You can use the disaster recovery feature to resume FTL communications after the main operations site becomes disabled. Application systems can continue after the interruption using replicated persistence data at a remote disaster recovery site.

The TIBCO_HOME/ftl/<n.n>/samples/yaml directory contains dr and dr-secure samples.

Prepared for Disaster

Figure 61: Servers Providing Realm and Persistence Services Configured for Recovery

The diagram above illustrates a set of FTL servers configured to prepare for recovery from a potential disaster, along with the services they provide and the application processes that they serve. Servers at the main site are on the left (gray). Components at the disaster recovery site are on the right (white).

At each site, each of three core main core servers explicitly provides a realm service and a persistence service. An application can connect to any local core server (blue lines).

Realm services and persistence services synchronize to the state of the local cluster leader. The leader communicates via WAN link, to synchronize the disaster recovery site with the latest realm definition and persistence data.

After Recovery

Figure 62: After Recovery

In the diagram above, a disaster has disabled the main site.

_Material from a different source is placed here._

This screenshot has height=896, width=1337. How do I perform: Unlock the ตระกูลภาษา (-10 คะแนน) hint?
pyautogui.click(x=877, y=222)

Administrators have manually cut over to the disaster recovery site:

  1. Administrators promote the disaster recovery FTL servers to primary FTL servers via the REST API.
  2. In the realm configuration, Administrators have reconfigured the standby set of persistence services to be the primary set. Disaster recovery replication has been disabled for the persistence cluster.

Applications connect to the primary servers. The disaster recovery site now operates as the new main site.

Administrators can begin to set up another disaster recovery site.